A new way to treat proximal deep venous thrombosis using E-selectin inhibition.

OBJECTIVE

There is an inter-relationship between thrombosis and inflammation. Previously, we have shown the importance of P-selectin in thrombogenesis and thrombus resolution in many preclinical animal models. The role of E-selectin has been explored in rodent models and in a small pilot study of clinical calf vein deep venous thrombosis. The purpose of this study was to determine the role of E-selectin in thrombosis in a primate model of proximal iliac vein thrombosis, a model close to the human condition.

METHODS

Iliac vein thrombosis was induced with a well-characterized primate model. Through a transplant incision, the hypogastric vein and iliac vein branches were ligated. Thrombus was induced by balloon occlusion of the proximal and distal iliac vein for 6 hours. The balloons were then deflated, and the primates recovered. Starting on postocclusion day 2, animals were treated with the E-selectin inhibitor GMI-1271, 25 mg/kg subcutaneously, once daily until day 21 (n = 4). Nontreated control animals received no treatment (n = 5). All animals were evaluated by magnetic resonance venography (MRV); evaluation of vessel area by ultrasound, protein analysis, hematology (complete blood count), and coagulation tests (bleeding time, prothrombin time, activated partial thromboplastin time, fibrinogen, and thromboelastography) were performed at baseline, day 2, day 7, day 14, and day 21 with euthanasia. In addition, platelet function and CD44 expression on leukocytes were determined.

RESULTS

E-selectin inhibition by GMI-1271 significantly increased vein recanalization by MRV vs control animals on day 14 (P < .05) and day 21 (P < .0001). GMI-1271 significantly decreased vein wall inflammation by MRV with gadolinium vein wall enhancement vs control also on day 14 (P < .0001) and day 21 (P < .0001). The thromboelastographic measure of clot strength (maximum amplitude) showed significant decreases in animals treated with GMI-1271 vs controls at day 2 (P < .05) and day 7 (P < .05). Animals treated with GMI-1271 had significant vessel area increase by day 21 vs controls (P < .05) by ultrasound. Vein wall intimal thickening (P < .001) and intimal fibrosis (P < .05) scores were significantly decreased in GMI-1271-treated animals vs controls. Importantly, no significant differences in hematology or coagulation test results were noted between all groups, suggesting that E-selectin inhibition carries no bleeding potential.

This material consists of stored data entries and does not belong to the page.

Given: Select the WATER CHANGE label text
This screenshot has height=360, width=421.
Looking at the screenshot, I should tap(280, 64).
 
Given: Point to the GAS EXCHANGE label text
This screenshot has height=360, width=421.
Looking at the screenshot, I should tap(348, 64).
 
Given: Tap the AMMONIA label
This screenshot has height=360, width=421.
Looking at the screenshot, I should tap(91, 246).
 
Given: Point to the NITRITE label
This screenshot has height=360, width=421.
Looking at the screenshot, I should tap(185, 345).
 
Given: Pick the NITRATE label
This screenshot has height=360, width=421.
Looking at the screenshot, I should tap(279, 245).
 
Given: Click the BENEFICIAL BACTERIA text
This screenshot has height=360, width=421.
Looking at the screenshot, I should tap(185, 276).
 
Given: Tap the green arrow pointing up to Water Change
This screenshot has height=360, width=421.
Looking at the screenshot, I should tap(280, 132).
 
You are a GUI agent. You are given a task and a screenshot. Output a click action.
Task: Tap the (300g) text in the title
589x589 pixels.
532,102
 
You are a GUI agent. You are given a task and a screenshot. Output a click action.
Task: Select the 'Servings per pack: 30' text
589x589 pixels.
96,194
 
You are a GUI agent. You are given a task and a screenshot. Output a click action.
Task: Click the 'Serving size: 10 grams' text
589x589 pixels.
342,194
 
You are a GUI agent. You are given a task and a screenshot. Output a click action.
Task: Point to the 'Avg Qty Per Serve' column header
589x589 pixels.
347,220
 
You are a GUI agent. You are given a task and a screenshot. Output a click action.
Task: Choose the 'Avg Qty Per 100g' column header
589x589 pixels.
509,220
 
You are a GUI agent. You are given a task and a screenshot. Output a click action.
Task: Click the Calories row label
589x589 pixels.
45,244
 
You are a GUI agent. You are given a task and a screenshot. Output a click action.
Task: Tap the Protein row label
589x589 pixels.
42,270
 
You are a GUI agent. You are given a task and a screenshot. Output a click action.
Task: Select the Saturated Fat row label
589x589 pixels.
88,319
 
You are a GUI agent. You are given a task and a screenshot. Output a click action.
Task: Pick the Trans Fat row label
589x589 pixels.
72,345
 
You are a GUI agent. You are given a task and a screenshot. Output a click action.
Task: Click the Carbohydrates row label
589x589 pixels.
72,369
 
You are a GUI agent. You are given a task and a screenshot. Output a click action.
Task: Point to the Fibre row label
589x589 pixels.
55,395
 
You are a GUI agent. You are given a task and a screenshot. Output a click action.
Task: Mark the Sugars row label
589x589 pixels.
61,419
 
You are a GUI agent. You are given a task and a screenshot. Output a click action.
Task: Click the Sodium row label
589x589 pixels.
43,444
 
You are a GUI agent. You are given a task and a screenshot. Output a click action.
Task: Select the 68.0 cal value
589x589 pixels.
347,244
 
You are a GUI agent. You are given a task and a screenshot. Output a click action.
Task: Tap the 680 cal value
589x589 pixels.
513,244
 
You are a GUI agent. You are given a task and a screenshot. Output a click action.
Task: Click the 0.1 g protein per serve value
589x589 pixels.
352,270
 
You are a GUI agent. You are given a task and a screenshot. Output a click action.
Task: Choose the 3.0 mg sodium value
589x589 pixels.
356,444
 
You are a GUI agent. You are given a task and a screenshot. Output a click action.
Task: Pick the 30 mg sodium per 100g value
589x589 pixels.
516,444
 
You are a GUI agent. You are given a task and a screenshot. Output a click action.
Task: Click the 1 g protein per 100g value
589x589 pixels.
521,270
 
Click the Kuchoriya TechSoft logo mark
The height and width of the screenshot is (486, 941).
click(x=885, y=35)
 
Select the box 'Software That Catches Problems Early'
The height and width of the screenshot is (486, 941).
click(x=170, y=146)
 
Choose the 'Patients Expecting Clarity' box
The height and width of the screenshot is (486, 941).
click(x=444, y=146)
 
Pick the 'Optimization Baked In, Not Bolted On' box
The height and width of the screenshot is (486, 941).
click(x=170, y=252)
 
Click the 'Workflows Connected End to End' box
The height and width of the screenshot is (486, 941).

GMI-1271 did not affect platelet function or aggregation or CD44 expression on leukocytes. In addition, no episodes of bleeding were noted in either group.

CONCLUSIONS

This study suggests that E-selectin modulates venous thrombus progression and that its inhibition will increase thrombus recanalization and decrease vein wall inflammation, without affecting coagulation. The use of an E-selectin inhibitor such as GMI-1271 could potentially change how we treat deep venous thrombosis.